> [What is expected]: Pull out from the material below all lines with "badge".

Supplied records section start

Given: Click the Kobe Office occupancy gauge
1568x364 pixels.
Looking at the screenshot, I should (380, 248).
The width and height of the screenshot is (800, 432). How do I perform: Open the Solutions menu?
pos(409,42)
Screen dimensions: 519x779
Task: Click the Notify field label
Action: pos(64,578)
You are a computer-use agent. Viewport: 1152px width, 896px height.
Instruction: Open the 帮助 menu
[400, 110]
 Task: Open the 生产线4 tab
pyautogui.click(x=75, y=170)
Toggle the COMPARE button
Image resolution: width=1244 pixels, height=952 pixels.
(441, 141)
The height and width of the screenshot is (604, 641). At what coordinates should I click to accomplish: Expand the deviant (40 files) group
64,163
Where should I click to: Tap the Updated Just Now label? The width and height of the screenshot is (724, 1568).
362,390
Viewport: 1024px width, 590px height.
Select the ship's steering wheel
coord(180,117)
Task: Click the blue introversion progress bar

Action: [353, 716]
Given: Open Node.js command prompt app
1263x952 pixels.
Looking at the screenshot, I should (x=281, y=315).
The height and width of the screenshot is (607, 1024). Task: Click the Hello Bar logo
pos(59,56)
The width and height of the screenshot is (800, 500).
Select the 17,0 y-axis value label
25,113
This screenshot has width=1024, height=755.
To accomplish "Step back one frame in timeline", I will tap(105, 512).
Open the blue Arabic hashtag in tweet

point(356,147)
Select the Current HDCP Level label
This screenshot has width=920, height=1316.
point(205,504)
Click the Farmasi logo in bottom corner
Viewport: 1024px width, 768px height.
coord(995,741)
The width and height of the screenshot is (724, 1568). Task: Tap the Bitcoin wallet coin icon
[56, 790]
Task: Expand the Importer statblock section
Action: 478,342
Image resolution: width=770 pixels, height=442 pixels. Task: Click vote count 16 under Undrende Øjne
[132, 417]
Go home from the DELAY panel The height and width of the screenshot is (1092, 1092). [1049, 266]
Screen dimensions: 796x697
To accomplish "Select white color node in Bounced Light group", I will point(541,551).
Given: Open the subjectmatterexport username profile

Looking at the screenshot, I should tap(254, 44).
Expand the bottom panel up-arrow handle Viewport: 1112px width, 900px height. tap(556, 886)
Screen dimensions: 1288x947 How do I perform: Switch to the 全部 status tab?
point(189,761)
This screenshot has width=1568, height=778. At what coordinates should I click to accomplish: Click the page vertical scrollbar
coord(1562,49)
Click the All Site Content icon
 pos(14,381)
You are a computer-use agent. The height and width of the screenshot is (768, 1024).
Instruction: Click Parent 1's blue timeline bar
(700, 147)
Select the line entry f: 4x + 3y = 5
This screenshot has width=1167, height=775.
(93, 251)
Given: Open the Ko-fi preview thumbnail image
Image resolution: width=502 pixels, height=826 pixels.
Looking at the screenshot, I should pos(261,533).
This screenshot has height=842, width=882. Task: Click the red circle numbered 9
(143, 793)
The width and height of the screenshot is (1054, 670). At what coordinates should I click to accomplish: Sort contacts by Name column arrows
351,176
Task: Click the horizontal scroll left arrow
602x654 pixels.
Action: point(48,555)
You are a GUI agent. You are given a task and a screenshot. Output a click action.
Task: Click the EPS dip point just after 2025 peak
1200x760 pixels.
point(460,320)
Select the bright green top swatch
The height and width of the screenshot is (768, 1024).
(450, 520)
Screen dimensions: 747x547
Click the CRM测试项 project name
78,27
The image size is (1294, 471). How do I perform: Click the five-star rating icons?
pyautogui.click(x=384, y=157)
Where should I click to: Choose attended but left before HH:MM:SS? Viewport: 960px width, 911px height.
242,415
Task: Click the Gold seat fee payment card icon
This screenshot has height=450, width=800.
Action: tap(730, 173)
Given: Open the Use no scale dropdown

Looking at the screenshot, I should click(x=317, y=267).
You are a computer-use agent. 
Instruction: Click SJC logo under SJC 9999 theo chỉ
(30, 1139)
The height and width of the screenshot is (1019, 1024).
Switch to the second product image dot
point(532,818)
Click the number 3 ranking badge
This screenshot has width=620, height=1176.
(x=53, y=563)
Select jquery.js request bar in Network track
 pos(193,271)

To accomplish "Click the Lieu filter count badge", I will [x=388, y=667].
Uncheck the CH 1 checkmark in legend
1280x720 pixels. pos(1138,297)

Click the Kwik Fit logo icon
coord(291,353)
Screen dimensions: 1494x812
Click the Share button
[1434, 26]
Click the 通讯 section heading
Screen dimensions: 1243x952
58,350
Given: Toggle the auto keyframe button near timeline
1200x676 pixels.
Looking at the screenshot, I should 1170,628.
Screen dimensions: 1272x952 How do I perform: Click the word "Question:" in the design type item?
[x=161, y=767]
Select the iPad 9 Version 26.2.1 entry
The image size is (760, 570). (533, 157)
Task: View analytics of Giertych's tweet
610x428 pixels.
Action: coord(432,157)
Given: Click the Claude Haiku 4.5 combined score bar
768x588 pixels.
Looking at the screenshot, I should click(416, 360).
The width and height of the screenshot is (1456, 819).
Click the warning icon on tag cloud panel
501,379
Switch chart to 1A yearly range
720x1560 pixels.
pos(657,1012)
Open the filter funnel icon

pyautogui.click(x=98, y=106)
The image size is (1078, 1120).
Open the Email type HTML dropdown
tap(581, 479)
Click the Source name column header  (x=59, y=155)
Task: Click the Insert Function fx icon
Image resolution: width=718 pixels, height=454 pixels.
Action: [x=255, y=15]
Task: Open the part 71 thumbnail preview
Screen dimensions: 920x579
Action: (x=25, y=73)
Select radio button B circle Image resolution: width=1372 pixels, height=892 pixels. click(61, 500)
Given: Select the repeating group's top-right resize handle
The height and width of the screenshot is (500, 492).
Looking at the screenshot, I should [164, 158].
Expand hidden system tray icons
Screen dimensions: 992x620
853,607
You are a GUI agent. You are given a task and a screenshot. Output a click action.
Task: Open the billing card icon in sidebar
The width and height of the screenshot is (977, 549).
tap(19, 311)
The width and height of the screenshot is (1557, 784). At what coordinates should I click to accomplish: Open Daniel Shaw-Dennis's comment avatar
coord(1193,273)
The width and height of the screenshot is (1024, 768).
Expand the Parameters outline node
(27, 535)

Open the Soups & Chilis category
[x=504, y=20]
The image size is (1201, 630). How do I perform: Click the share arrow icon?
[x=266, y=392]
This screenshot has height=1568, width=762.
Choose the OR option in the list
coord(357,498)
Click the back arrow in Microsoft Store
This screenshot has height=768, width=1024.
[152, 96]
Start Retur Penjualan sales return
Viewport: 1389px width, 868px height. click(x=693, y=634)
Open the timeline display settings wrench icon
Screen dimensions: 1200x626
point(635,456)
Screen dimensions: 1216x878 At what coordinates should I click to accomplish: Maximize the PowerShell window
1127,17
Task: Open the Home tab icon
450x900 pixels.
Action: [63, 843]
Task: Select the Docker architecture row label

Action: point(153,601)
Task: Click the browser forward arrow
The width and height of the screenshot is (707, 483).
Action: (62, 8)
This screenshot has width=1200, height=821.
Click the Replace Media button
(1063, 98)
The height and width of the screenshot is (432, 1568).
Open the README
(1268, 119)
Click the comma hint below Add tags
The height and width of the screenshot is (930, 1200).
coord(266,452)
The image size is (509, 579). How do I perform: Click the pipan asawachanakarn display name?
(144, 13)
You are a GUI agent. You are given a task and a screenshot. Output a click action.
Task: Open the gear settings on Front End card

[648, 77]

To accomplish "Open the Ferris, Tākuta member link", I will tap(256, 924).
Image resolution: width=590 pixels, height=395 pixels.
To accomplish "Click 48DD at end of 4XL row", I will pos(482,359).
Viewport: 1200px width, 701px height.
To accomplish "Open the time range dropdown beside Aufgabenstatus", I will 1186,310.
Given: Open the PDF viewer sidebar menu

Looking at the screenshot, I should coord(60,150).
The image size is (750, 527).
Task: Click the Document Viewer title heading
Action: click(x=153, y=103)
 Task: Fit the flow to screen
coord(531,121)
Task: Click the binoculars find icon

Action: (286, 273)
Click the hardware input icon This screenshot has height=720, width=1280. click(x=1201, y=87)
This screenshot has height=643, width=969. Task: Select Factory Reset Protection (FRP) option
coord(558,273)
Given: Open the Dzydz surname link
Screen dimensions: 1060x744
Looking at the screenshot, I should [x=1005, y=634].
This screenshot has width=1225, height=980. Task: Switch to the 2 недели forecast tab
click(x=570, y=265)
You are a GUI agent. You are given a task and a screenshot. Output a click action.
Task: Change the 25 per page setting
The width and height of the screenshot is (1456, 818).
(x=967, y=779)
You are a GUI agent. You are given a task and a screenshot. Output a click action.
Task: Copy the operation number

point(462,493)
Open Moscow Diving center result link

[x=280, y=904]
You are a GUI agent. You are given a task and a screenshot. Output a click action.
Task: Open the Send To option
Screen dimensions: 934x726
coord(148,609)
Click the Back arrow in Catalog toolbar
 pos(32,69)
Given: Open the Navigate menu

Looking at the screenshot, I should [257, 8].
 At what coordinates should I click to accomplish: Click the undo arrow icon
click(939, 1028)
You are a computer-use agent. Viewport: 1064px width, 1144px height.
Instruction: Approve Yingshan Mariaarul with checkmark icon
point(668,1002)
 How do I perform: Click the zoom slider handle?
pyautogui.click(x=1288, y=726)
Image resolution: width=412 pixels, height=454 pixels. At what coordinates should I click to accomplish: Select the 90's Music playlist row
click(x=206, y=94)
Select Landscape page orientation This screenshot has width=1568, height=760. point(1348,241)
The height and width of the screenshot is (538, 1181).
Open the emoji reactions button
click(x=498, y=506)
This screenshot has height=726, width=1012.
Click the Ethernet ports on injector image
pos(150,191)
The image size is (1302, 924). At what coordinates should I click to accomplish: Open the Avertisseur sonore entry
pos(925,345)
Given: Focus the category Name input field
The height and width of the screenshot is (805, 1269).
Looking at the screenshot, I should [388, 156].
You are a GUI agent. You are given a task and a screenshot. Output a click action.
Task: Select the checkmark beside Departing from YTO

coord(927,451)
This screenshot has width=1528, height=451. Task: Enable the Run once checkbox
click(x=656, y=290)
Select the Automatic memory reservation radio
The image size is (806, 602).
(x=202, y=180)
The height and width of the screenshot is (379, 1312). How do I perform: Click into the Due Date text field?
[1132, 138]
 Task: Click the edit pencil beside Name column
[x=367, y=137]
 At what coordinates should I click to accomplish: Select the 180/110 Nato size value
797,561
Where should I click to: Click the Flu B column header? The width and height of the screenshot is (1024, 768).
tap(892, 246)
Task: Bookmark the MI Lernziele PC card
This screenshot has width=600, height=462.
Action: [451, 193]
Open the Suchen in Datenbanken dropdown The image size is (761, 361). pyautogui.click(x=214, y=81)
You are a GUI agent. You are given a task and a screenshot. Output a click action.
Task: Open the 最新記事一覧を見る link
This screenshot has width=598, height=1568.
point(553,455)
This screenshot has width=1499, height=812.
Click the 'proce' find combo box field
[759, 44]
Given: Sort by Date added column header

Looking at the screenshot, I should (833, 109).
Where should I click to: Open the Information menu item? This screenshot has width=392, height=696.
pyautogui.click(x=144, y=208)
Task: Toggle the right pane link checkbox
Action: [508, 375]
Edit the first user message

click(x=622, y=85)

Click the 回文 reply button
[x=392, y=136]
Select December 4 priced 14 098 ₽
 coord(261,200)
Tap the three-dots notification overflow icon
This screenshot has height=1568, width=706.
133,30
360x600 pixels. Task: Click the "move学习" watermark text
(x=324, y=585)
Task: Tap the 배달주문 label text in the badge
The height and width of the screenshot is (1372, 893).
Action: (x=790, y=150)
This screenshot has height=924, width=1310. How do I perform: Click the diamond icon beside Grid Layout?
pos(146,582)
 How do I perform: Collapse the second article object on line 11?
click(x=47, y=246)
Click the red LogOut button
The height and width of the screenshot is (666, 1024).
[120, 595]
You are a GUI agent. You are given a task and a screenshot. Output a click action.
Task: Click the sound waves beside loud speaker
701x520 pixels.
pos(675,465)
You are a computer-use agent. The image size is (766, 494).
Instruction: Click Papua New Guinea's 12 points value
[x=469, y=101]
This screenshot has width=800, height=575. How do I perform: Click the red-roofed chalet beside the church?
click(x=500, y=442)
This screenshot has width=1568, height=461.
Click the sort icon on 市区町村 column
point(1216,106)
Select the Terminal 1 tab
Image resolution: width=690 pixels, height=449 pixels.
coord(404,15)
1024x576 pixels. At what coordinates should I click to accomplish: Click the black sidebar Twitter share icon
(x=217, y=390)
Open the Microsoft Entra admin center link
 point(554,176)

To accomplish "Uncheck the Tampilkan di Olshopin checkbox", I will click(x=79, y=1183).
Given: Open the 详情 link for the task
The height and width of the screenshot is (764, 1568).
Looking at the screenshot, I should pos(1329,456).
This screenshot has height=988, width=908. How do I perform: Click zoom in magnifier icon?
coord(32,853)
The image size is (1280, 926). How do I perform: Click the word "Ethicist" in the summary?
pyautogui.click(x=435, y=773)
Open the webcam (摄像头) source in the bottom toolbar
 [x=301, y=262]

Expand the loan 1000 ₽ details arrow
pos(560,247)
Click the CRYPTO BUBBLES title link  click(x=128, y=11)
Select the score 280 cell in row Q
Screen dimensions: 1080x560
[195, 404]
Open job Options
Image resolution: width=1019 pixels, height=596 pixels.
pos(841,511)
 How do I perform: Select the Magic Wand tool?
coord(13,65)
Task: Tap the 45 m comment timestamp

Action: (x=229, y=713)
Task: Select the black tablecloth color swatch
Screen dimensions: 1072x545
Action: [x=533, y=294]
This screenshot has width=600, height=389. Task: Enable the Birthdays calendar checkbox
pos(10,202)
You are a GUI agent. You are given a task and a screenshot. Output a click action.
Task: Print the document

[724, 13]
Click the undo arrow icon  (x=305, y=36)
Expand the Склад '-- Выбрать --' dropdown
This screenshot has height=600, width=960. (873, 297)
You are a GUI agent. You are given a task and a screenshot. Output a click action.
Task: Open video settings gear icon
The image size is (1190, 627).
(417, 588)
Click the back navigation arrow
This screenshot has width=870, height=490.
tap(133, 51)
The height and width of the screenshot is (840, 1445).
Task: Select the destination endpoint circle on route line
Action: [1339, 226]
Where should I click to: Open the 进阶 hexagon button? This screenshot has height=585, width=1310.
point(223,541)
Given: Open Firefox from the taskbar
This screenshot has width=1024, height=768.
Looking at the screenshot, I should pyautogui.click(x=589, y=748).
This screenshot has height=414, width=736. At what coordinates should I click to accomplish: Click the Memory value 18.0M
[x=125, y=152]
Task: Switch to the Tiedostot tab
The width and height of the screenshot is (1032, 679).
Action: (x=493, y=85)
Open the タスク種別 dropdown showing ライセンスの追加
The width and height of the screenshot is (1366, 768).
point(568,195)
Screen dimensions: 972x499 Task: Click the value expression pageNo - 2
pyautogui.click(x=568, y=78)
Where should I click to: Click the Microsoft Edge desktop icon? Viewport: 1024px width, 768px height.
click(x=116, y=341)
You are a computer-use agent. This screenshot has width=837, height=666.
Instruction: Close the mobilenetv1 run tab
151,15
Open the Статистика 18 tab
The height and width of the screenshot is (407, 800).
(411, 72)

Supplied records section end

> [Exercise output]:
Click the number 3 ranking badge
To accomplish "Click the Lieu filter count badge", I will [x=388, y=667].
Task: Tap the 배달주문 label text in the badge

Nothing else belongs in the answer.